Modify the grep-command to find the 'missing' file

  • hint: issue man grep and scroll down to the -i-flag (this time it's not for 'interactive'!)

Piping: chaining the output of one utility to the input of another

What if we could send the output of one utility to the input of another? Chains would emerge. The metaphor for doing this is 'putting a pipe in between utilities', or simply 'piping'. The special character for the operation is | ('vertical bar'; Danish keyboards on Windows have it behind a key-combo involving AltGr, on Macs it's even better hidden: Alt-i!)

List all the files in /usr/bin and pipe the output to less

ls /usr/bin | less

  • pipe together ls and grep

How many zip-containing files are there?

  • pipe together ls and grep and wc -l!

Chaining using xargs

There is a subtle but important caveat when piping together utilities. Some utilities, including ls, rm and cat actually ignore standard input, which is where the pipe redirects to. Instead, they only accept input as command-line arguments. So sending the output of find and grep isn't quite as simple as you probably expect:

Try piping the output of find or grep to ls -l

  • what happened?

Enter xargs

construct argument list(s) and execute utility

  • amend the previous command by simply adding the command xargs before the ls!

Final exercise

Putting all of the above to use

  • find all the files containing the (case-insensitive) phrase 'it was the'
  • print their contents (use cat)
  • pipe the output to the sort-utility

Repeat the above for files larger than 10 bytes in size.

How are executables found?

Execute the following commands

which python
echo $PATH

The PATH

The environment variable PATH determines the locations (and search order) the shell looks for commands when you execute a line.

See what happens if you try to execute the non-existing command: foobar

We'll talk about variables in the context of computer programs (our next topic).

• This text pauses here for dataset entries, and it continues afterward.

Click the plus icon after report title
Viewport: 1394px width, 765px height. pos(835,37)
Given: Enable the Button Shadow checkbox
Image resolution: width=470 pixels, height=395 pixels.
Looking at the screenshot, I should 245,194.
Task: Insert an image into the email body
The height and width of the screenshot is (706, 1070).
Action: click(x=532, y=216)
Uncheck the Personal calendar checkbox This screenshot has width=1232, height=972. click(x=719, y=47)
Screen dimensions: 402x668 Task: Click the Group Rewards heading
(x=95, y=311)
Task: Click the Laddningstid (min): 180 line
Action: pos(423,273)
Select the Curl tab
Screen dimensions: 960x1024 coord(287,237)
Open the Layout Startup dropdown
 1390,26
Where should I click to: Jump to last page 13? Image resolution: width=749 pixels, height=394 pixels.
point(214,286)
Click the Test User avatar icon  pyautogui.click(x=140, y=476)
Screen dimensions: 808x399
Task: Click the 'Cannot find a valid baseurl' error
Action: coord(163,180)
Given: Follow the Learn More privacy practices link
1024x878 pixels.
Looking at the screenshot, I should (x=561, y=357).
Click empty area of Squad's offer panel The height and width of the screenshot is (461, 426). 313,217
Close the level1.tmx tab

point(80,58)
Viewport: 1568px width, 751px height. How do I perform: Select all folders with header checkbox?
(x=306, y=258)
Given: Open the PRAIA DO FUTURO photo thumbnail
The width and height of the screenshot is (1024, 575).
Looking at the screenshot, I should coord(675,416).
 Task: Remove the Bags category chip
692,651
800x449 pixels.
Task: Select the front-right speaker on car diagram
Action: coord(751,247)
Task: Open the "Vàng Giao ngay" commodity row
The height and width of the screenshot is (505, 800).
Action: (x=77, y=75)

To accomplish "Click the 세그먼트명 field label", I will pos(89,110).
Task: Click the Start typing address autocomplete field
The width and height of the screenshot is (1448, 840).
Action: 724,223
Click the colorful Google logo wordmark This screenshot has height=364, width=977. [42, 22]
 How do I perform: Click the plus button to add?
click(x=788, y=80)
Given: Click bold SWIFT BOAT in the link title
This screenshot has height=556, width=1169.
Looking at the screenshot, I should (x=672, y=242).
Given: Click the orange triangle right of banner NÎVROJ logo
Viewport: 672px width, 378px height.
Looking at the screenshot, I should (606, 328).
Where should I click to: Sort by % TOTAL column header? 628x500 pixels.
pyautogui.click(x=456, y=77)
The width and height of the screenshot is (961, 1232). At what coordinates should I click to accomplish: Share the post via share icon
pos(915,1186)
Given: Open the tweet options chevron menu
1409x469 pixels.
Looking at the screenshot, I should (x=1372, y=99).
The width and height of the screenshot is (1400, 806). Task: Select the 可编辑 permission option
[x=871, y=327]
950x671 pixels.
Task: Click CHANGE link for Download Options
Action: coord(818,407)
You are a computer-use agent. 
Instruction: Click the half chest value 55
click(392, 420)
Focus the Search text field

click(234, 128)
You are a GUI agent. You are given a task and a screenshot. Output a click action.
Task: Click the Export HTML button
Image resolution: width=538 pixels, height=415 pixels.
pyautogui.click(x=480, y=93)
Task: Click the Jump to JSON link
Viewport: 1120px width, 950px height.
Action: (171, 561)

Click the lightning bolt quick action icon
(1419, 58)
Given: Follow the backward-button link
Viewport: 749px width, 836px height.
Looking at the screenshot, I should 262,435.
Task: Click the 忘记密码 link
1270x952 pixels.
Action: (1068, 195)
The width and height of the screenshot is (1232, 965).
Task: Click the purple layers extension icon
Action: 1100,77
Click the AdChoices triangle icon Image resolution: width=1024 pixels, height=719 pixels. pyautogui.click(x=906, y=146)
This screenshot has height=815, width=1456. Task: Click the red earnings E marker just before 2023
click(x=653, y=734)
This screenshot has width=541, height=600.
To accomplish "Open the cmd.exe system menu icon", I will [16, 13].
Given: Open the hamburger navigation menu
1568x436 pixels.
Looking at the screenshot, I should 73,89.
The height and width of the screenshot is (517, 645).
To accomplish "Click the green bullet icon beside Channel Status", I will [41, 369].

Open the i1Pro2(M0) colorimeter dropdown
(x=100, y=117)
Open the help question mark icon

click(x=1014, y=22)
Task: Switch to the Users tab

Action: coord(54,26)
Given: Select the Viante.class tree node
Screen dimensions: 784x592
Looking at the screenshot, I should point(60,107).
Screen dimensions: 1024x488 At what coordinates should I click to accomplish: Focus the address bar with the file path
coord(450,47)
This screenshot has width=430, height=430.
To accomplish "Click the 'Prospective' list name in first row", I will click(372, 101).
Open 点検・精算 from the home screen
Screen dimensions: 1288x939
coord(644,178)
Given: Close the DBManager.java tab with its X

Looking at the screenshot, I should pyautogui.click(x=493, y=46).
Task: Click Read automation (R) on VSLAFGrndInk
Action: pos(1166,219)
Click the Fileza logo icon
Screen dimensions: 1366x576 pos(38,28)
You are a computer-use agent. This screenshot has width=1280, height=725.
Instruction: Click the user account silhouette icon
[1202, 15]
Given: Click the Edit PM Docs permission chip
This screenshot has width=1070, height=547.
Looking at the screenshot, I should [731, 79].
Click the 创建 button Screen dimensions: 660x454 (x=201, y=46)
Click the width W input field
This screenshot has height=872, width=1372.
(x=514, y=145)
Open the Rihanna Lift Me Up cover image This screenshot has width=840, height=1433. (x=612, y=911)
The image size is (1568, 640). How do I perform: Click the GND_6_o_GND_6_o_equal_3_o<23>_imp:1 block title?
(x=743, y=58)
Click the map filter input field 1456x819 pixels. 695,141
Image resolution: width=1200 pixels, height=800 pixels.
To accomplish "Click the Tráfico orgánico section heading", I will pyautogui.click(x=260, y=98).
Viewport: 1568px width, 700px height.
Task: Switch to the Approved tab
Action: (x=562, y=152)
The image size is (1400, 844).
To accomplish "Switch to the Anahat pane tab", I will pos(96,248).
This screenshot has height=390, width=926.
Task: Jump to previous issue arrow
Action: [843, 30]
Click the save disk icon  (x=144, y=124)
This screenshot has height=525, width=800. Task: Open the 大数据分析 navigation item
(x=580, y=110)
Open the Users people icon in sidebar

To demonstrate what conda is doing when you 'activate' an environment, and why indeed they are called environments, temprorarily deactivate the current ('fddhs') environment:

source deactivate  # linux/mac
deactivate   # windows

Repeat the which and echo commands from above

Where is the python-executable located in the two cases? How is this reflected in the PATH environment variable?

Reactivate fddhs